#### [Record excerpts]

---*---

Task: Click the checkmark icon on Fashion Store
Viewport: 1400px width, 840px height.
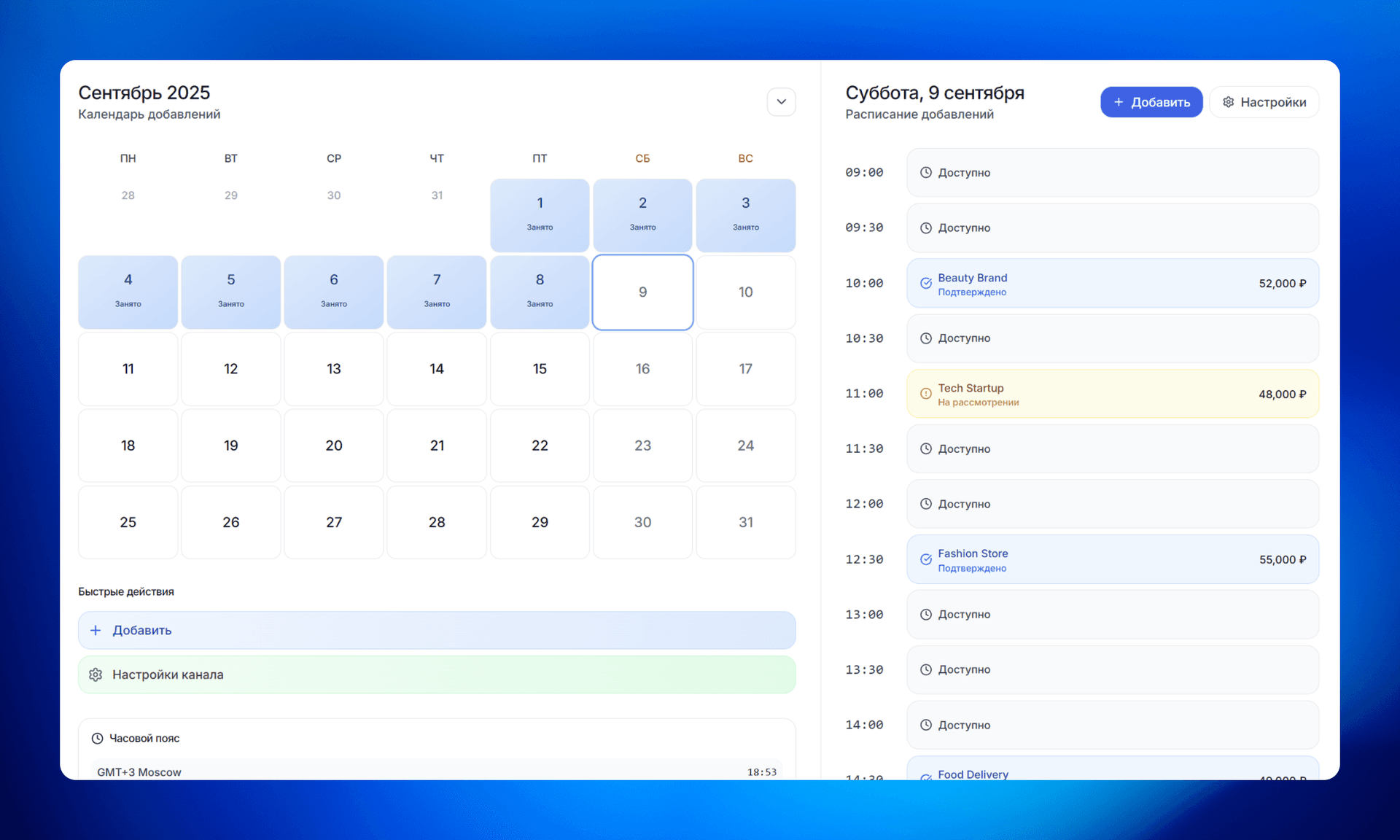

---*---

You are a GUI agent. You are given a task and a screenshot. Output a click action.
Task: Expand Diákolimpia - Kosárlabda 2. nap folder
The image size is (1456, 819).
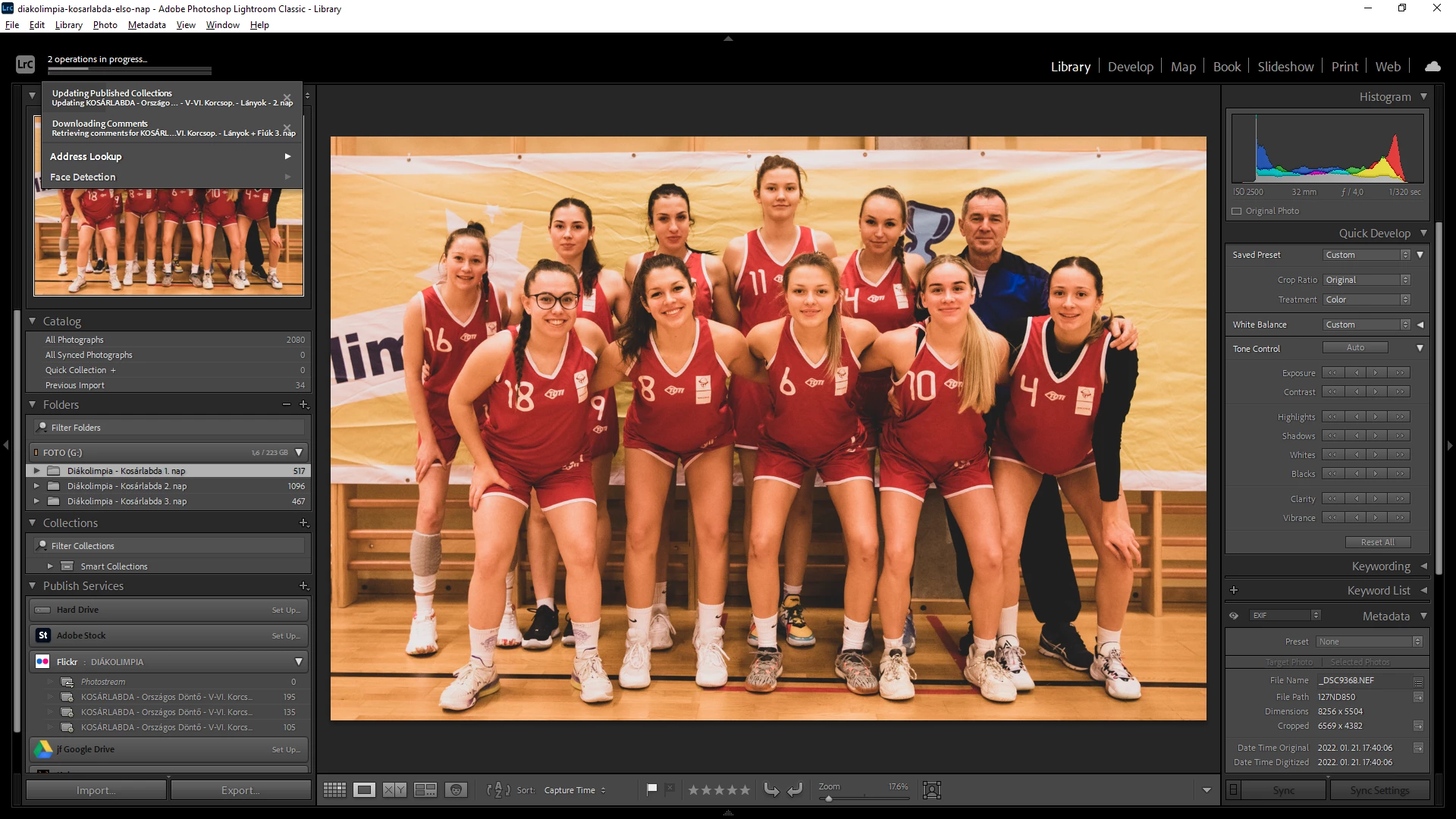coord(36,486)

---*---

#### [To do]
In your answer, include only the lines above starting at the line that holds "Task: Click the" and ending at the line that holds "Viewport: 1400px width, 840px height.", copied exactly.

#### [Exercise output]
Task: Click the checkmark icon on Fashion Store
Viewport: 1400px width, 840px height.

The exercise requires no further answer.